> _Scopo del compito_: Riscrivi come elenco il paragrafo del testo di riferimento che comincia con «Dei 150 Salmi», conservando le informazioni principali.

> _Testo di riferimento_:
+++

Dei 150 Salmi, settantatré sono attribuiti al re Davide, dodici al maestro cantore nominato da Davide, Asaf, dodici ai figli di Core, una famiglia di cantori leviti operanti sotto Davide, due al re Salomone, e uno ciascuno ai maestri di musica Heman ed Etan che operarono presumibilmente al tempo di Davide e di Salomone. E quindi comprensibile che il nome di Davide sia particolarmente legato al Salterio.
Di Davide si narra che, dopo la sua segreta unzione a re, fosse stato convocato dal re Saul, ripudiato da Dio e tormentato da uno spirito maligno, perché gli suonasse l’arpa. «Quando dunque lo spirito sovrumano investiva Saul, Davide prendeva in mano la cetra e suonava: Saul si calmava e si sentiva meglio e lo spirito cattivo si ritirava da lui» (1Sam 16,23).
Così potrebbe essere iniziata l’attività di Davide come compositore di salmi. In forza dello Spirito di Dio, disceso su di lui con l’unzione a re, scacciava con il canto lo spirito maligno. Non ci è giunto alcun salmo precedente la sua unzione. Soltanto quando fu chiamato a essere il re messianico dalla cui discendenza sarebbe nato il re promesso, Gesù Cristo, intonò i canti che in seguito sarebbero stati accolti nel canone delle sacre Scritture.
Secondo la testimonianza della Bibbia, Davide, in quanto re consacrato del popolo eletto da Dio, prefigura Gesù Cristo. Ciò che gli accade avviene per mezzo di colui che è in lui e da lui discenderà: Gesù Cristo; e Davide non ne è ignaro, anzi: «Poiché era profeta e sapeva che Dio gli aveva giurato solennemente di far sedere sul suo trono un suo discendente, previde la risurrezione di Cristo e ne parlò» (At 2,30-31).
Davide fu un testimone di Cristo nella sua funzione, nella sua vita e nelle sue parole. Anzi, il Nuovo Testamento ci dice ancora di più. Nei Salmi di Davide parla già lo stesso Cristo promesso (Eb 2,12; 10,5), o, per dirla in altri termini, lo Spirito santo (Eb 3,7). Le stesse parole pronunciate da Davide le pronunciava dunque in lui il futuro Messia. Le preghiere di Davide erano recitate anche dal Cristo o, meglio, Cristo stesso pregava nel suo precursore Davide.

+++

> _Dati forniti_:
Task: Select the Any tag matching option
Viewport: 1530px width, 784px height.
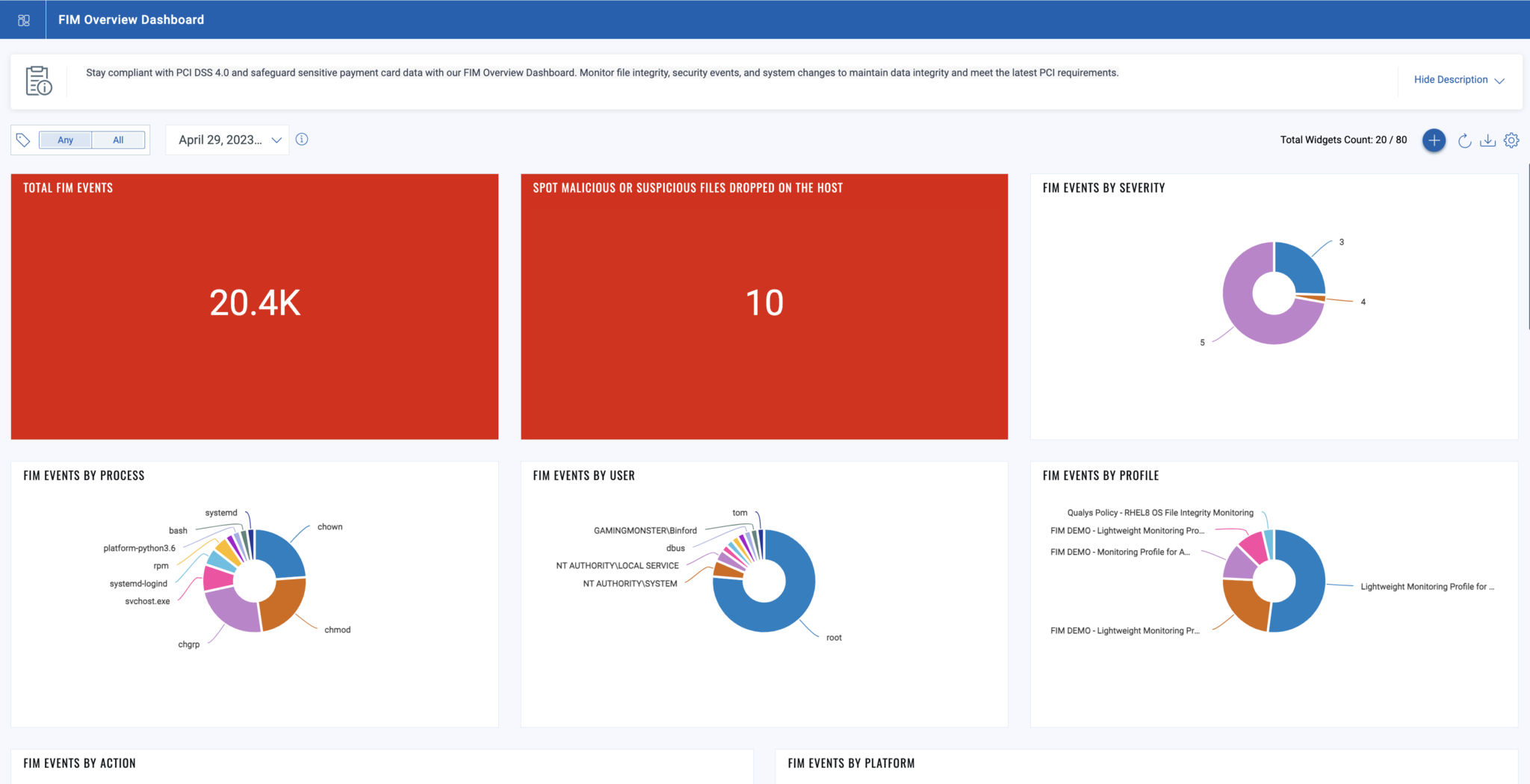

+++

> _Risultato corretto_:
- Re Davide: settantatré salmi
- Asaf, maestro cantore nominato da Davide: dodici salmi
- Figli di Core, famiglia di cantori leviti attivi sotto Davide: dodici salmi
- Re Salomone: due salmi
- Heman ed Etan, maestri di musica attivi presumibilmente al tempo di Davide e di Salomone: un salmo ciascuno
- Per questo il nome di Davide è particolarmente legato al Salterio.